Everything Yemina makes through her brand, Addi Naturals, is handcrafted including all her signage, packaging, and display items for her pop-up shops. Early in her life, she was influenced by her grandparents, and teachings from her grandfather about how to survive off the land still resonate with her today. These lessons serve her well as she has learned to marry book knowledge with the practical aspects of being a farmer, beekeeper, and businesswoman.
Underneath her love of making lies a real concern for the general health and wellbeing of humans. She is in the business of helping people enhance their lives without sacrificing their health. Educating people about her products is part and parcel of this mission, with her work being handcrafted from things she grows with love, zero false claims, and uncompromising quality control. At the end of the day, she believes in the positive effect of energy that is passed from the maker to the customer when products are made with natural ingredients and lots of love.

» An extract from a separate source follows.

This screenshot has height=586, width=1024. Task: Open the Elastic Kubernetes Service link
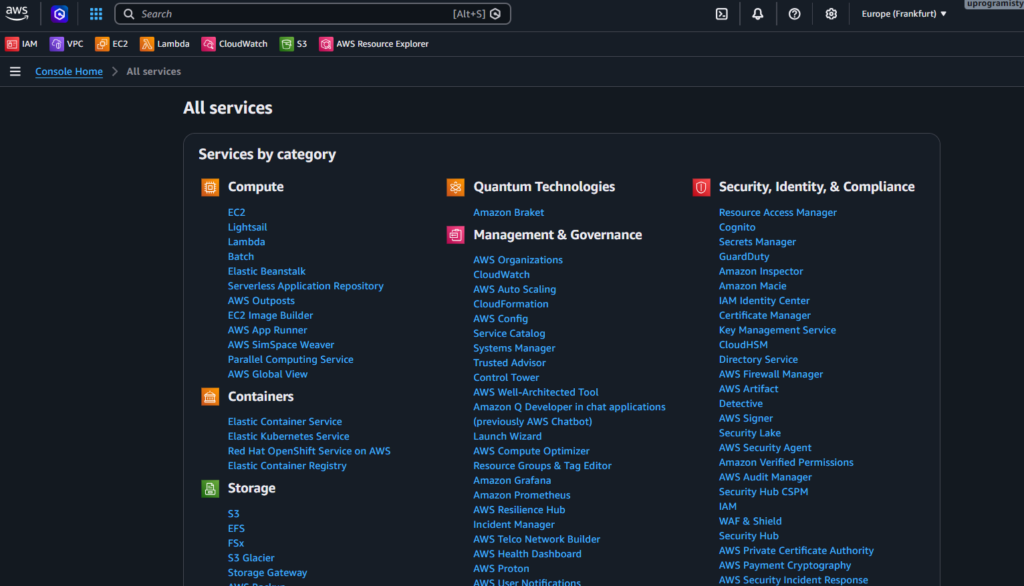(x=288, y=436)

Cody comes from a family of makers. His mom taught art, his dad is a painter and engineer, and his siblings are creatives as well. As a kid, he was always tinkering around and adopted an entrepreneurial spirit at an early age. He took classes in life drawing and wood carving and learned how to weld in high school. He went to Pratt Institute in Brooklyn and enjoyed making kinetic sculpture. After graduation, he found it hard to continue making without the tools and resources he had at school. Eventually working in the art handling business, he saw a huge amount of material used in making art crates go to waste and decided to crafting it into beautiful, functional items. This led him to participate in his first craft show, and he was encouraged by the customers' reactions to his products.

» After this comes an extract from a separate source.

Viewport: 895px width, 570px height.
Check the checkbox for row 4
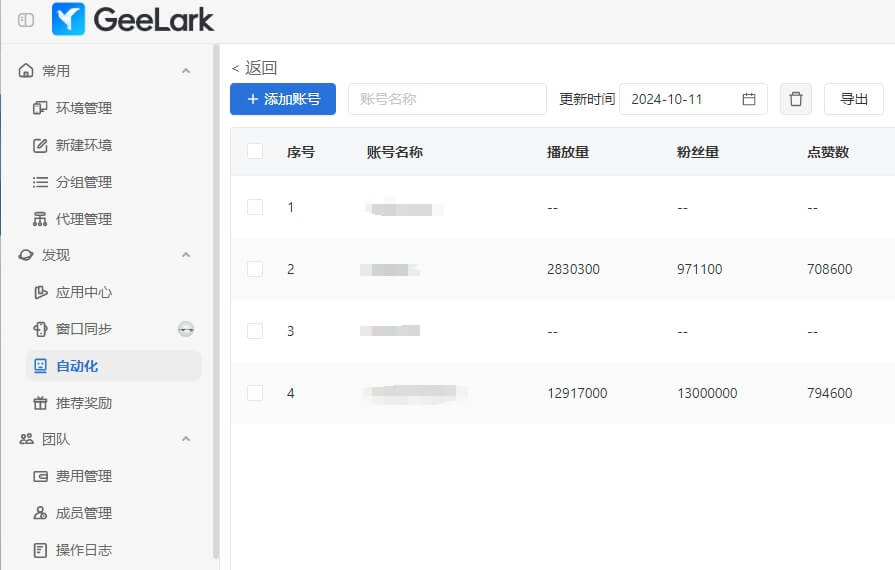click(x=255, y=393)
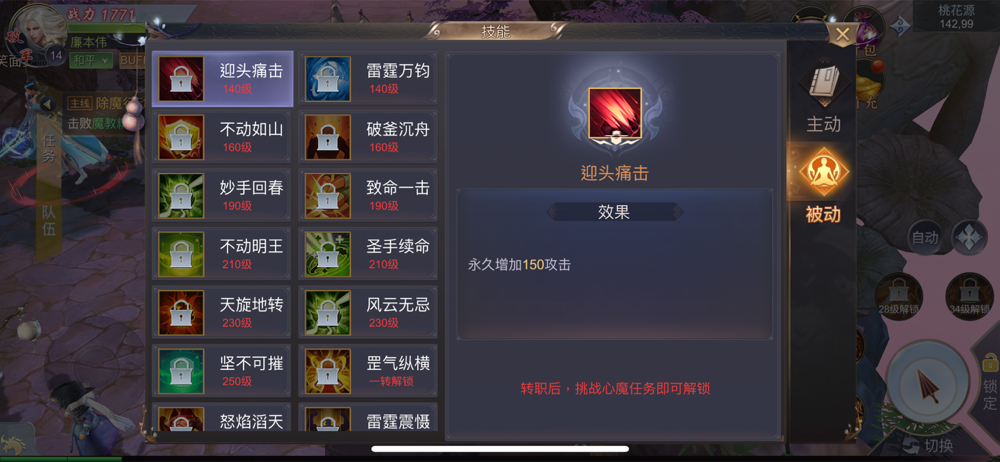
Task: Toggle the 自动 auto-battle button
Action: (925, 238)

Many of Cody's mentors today are makers who are running their own craft businesses. He is also inspired by the Dutch artist Mark Manders, who is fascinated with the relationship between the evolution of humans and objects. Cody found that people were interested in knowing his story and felt good about buying functional items that are imbued with artistry and passion.
In the beginning, there was Olivia making things with her hands. Her father was a sculptor and lawyer who filled their house with his work, which used found objects and dealt with movement engaging the space. With this influence, she went on to major in sculpture, printmaking, and art history as an undergrad and landscape architecture in grad school. When she eventually moved to Philadelphia and found NextFab, she was introduced to a community of makers that inspire her every day. At NextFab, she was able to learn jewelry making skills that dovetailed nicely with her skills as a sculptor. Having always been inspired by Andy Goldsworthy’s land art and the minimalism of Donald Judd’s work, she has used a wide gamut of materials over the years, such as string, live grass, plastic bottles, paper, floral, wood, and metal, and believes the ordinary can be transformed into extraordinary.
Her recent collection of driftwood pieces are adornments for the home. Driftwood has its own story of evolution, and her job is to tell that story. The process may involve many iterations before the piece settles into its final configuration – reminiscent of a sunset, the mountains, or just the feeling of being enraptured by the natural world.
She likes to highlight something ordinary and give it new life by bringing your attention to its inherent beauty. Her hope is that her work causes one to pause for a moment and notice the beauty not just in the work but in everything.